Teresa N. Fontanella De Santis
Teresa N. Fontanella De Santis

Posted on • Updated on

Curl issue: SSL certificate problem: certificate has expired

In the following article we'll cover a common certificate issue faced with cURL application. curl is a command line client URL, which provides us the response of a given request for any HTTP(S) method. After this introduction, let's go deep into our issue...

Issue

When trying to execute a curl command to a specific site, like curl https://airlabs.co/api/v9/ping.json it is giving the following error:

“curl: (60) SSL certificate problem: certificate has expired
More details here: https://curl.haxx.se/docs/sslcerts.html

curl failed to verify the legitimacy of the server and therefore could not establish a secure connection to it. To learn more about this situation and how to fix it, please visit the web page mentioned above.”
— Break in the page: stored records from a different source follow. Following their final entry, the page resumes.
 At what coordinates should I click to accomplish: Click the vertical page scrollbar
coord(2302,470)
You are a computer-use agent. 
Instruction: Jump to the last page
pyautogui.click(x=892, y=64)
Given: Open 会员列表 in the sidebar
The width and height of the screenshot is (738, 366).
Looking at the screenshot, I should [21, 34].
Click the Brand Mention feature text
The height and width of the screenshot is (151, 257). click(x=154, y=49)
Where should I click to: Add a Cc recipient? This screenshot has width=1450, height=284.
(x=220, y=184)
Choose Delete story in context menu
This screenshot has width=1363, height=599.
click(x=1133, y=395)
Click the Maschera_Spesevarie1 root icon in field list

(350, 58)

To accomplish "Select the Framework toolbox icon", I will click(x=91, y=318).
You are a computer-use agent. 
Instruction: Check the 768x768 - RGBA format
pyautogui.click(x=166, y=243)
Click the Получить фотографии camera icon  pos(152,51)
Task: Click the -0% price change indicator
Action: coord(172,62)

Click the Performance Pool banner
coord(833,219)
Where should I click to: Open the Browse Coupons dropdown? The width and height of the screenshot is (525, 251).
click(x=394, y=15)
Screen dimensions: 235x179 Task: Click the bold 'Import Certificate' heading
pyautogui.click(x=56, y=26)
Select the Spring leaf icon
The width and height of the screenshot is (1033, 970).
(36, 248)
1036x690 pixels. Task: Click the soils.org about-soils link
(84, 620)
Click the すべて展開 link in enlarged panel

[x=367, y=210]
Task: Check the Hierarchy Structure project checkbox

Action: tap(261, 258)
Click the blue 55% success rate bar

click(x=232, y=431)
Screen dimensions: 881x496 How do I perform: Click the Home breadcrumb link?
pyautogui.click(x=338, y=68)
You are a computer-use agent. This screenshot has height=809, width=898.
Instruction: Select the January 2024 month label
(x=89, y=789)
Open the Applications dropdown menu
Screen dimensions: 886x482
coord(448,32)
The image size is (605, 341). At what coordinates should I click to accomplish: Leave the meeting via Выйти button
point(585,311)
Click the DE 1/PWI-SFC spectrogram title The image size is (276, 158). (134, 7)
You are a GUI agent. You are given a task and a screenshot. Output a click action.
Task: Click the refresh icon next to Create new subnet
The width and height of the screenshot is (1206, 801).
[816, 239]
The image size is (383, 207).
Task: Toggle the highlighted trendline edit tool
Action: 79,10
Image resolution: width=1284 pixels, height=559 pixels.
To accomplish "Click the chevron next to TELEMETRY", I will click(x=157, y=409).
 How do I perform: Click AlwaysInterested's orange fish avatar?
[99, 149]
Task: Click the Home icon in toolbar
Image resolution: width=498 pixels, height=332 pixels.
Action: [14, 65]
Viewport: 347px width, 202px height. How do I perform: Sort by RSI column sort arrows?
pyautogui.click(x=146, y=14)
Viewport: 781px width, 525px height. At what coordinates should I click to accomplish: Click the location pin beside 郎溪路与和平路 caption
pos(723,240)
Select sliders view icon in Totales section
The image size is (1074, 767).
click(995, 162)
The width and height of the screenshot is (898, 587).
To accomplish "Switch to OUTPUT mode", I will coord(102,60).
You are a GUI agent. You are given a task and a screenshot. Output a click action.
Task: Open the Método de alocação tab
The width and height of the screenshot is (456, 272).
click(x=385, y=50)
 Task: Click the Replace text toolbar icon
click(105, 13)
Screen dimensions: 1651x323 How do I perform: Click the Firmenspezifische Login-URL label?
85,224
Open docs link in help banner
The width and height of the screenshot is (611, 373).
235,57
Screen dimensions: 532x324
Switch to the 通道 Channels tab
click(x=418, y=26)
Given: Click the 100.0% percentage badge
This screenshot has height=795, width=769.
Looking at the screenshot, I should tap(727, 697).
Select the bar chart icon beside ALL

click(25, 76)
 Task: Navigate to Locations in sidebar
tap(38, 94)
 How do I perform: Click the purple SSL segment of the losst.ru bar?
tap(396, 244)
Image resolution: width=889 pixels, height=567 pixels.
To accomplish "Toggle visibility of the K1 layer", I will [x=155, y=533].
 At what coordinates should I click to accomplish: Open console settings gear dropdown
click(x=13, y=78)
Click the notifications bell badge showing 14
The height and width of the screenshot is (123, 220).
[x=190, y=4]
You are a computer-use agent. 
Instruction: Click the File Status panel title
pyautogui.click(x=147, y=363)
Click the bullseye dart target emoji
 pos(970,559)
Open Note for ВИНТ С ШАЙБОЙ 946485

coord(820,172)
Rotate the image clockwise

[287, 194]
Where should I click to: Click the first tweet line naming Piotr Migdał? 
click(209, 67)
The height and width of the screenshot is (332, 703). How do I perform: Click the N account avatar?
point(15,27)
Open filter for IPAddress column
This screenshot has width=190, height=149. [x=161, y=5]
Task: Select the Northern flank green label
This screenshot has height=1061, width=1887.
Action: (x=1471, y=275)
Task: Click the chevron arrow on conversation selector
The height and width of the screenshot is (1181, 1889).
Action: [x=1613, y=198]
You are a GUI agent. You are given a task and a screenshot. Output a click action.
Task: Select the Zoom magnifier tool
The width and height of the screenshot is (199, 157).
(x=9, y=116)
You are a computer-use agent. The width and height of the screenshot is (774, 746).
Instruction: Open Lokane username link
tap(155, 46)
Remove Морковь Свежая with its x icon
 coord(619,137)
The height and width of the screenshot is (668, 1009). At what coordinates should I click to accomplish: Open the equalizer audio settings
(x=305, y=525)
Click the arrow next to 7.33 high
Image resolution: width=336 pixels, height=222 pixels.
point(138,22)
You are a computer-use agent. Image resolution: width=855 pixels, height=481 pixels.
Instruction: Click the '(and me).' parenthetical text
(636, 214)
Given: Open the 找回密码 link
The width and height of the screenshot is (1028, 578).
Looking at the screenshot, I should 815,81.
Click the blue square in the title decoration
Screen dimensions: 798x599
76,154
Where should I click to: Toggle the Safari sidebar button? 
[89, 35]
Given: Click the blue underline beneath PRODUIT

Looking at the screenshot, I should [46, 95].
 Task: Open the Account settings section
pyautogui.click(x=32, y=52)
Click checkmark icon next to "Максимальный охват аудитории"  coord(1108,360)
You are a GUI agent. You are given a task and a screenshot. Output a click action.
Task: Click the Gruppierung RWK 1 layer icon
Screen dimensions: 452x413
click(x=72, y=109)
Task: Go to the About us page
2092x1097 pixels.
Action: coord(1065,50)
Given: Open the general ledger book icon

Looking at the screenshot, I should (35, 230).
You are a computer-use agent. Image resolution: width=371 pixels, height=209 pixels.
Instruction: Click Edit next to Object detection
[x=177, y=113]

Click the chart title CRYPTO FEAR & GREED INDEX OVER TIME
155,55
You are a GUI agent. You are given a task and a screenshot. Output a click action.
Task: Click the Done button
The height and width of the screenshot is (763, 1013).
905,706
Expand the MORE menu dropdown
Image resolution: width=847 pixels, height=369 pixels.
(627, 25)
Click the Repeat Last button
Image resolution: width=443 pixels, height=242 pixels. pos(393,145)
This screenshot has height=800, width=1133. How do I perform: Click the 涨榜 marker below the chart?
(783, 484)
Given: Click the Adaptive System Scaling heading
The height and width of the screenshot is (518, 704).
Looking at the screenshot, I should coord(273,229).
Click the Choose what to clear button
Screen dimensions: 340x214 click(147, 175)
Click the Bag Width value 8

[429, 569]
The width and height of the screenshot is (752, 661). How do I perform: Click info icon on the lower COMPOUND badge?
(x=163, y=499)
The same url is working fine on any browser, and we have the openssl library installed on our server,

Root cause explanation

CURL certificate stored on the server has expired. So we need to obtain the updated certificate for the site and replace it in the certificates’ system folder.

Resolution steps

  1. First make sure you have wget installed on your server.
    You can install it on Mac using brew install wget.
    For Ubuntu, you can use apt install wget.
    For CentOS/RHEL, you can use yum install wget.

  2. Download the updated curl’s SSL certificate (from site curl.se), doing: wget https://curl.se/ca/cacert.pem
    The certificate will be downloaded as cacert.pem file. Then, you can execute the curl command with the flag --cacert <path_to_cacert.pem_file>.
    For example: curl --cacert ./cacert.pem https://airlabs.co/api/v9/ping.json
    If the certificate file is a valid one, the error should have disappeared. As we don’t want to add the --cacert flag for every curl command, we’ll go to the next step.

  3. Replace the updated certificate on the certificates’ system folder. To get the folder path, execute the openssl version -a on your terminal. You’ll see something similar to this (it may vary according to the OS configuration).
    Image description
    The OPENSSLDIR folder is the folder where the certificates are stored by default; so copy it to the clipboard.

    Then, copy (or move) the certificate into that folder. In our example, it can be:
    cp cacert.pem <OPENSSL_DIR>

After that, if we execute our curl command again, it will work as expected!